━━━━━ 발췌문
# 텍스트 분류하기3(한국어 버전)

In [1]:
# 필요한 모듈 불러오기 # 에러나면 pip install nltk 입력
from nltk.tokenize import word_tokenize
import nltk

In [2]:
nltk.download('punkt')

[nltk_data] Downloading package punkt to
[nltk_data]     C:\Users\SH501\AppData\Roaming\nltk_data...
[nltk_data]   Package punkt is already up-to-date!


True

In [29]:
train = [('사과가 좋아','pos'),
        ('밤에 먹는 사과는 비추야','neg'),
        ('사과가 잘 익었어 맛있겠다','pos')]
train

[('사과가 좋아', 'pos'), ('밤에 먹는 사과는 비추야', 'neg'), ('사과가 잘 익었어 맛있겠다', 'pos')]

In [30]:
# train에 있는 문장들의 단어 set 만들기
# set()을 이용하여 집합으로 만들기
all_words = set()

for tup in train:
    sent, label = tup[0], tup[1]  #ex) sent = 'l like you', label = 'pos'
    words = word_tokenize(sent)
    for word in words:
        all_words.add(word)

print(all_words)

{'먹는', '비추야', '사과가', '잘', '밤에', '좋아', '사과는', '익었어', '맛있겠다'}


In [7]:
train_features = []

for tup in train:
    sent, label = tup[0], tup[1]
    words = word_tokenize(sent)
    tmp = {set_word: (set_word in words) for set_word in all_words} # set_word가 words에 있는지 여부 판별
    sent_tup = (tmp, label)
    train_features.append(sent_tup)
    
for i in range(len(train_features)):
    print(train_features[i])

({'먹는': False, '비추야': False, '사과가': True, '잘': False, '밤에': False, '좋아': True, '사과는': False, '익었어': False, '맛있겠다': False}, 'pos')
({'먹는': True, '비추야': True, '사과가': False, '잘': False, '밤에': True, '좋아': False, '사과는': True, '익었어': False, '맛있겠다': False}, 'neg')
({'먹는': False, '비추야': False, '사과가': True, '잘': True, '밤에': False, '좋아': False, '사과는': False, '익었어': True, '맛있겠다': True}, 'pos')


In [8]:
classifier = nltk.NaiveBayesClassifier.train(train_features)
classifier.show_most_informative_features()
━━━━━━━━━━
━━━━━ 제시 자료
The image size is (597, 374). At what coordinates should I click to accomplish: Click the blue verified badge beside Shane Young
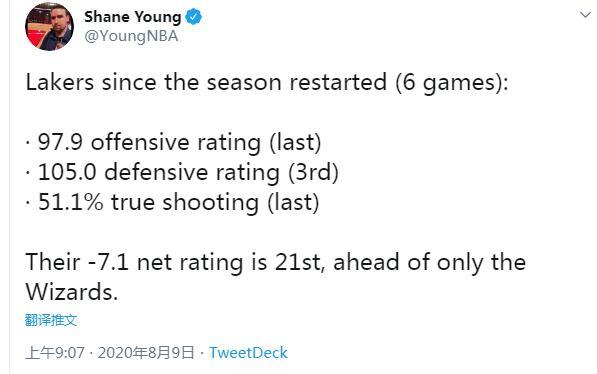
━━━━━━━━━━
• [학습 활동]
A. 텍스트 분류 글의 학습용 문장 가운데 'neg' 레이블이 붙은 문장은 무엇인가?
B. 텍스트 분류 글에서 "[('사과가 좋아', 'pos'), ('밤에"부터 "print(all_words)"까지 빠짐없이 다시 옮겨 쓰시오.
C. 텍스트 분류 글의 마지막 줄 뒤에 올 내용을 이어서 쓰시오.
제시 자료는 보지 않아도 풀 수 있다.

• [예시 답안]
A. '밤에 먹는 사과는 비추야'

B.
[('사과가 좋아', 'pos'), ('밤에 먹는 사과는 비추야', 'neg'), ('사과가 잘 익었어 맛있겠다', 'pos')]

In [30]:
# train에 있는 문장들의 단어 set 만들기
# set()을 이용하여 집합으로 만들기
all_words = set()

for tup in train:
    sent, label = tup[0], tup[1]  #ex) sent = 'l like you', label = 'pos'
    words = word_tokenize(sent)
    for word in words:
        all_words.add(word)

print(all_words)

C.
Most Informative Features
                    맛있겠다 = False             neg : pos    =      1.5 : 1.0
                     익었어 = False             neg : pos    =      1.5 : 1.0
                       잘 = False             neg : pos    =      1.5 : 1.0
                      좋아 = False             neg : pos    =      1.5 : 1.0


In [9]:
test_sent = '사과는 맛있어'

words = word_tokenize(test_sent)
test_feature = {set_word: (set_word in words) for set_word in all_words}

print(test_feature)

{'먹는': False, '비추야': False, '사과가': False, '잘': False, '밤에': False, '좋아': False, '사과는': True, '익었어': False, '맛있겠다': False}


In [16]:
classifier.classify(test_feature)

'neg'

## 형태소 분석기 적용

In [20]:
from konlpy.tag import Okt
okt = Okt()

In [21]:
def pos_tokenize(raw_sent):
    pos_sent = []
    
    #raw_sent: 사과가 좋아
    sent = okt.pos(raw_sent, norm=True, stem=True)
    #sent: [('사과', 'Noun'),('가','Josa'),('좋다','Adjective')]
    
    for tup in sent: 
        word, tag = tup[0], tup[1]    # tup: ('사과', 'Noun')
        word_tag = word + '/' + tag  # word_tag: '사과/Noun'
        pos_sent.append(word_tag)
        
    return ' '.join(pos_sent)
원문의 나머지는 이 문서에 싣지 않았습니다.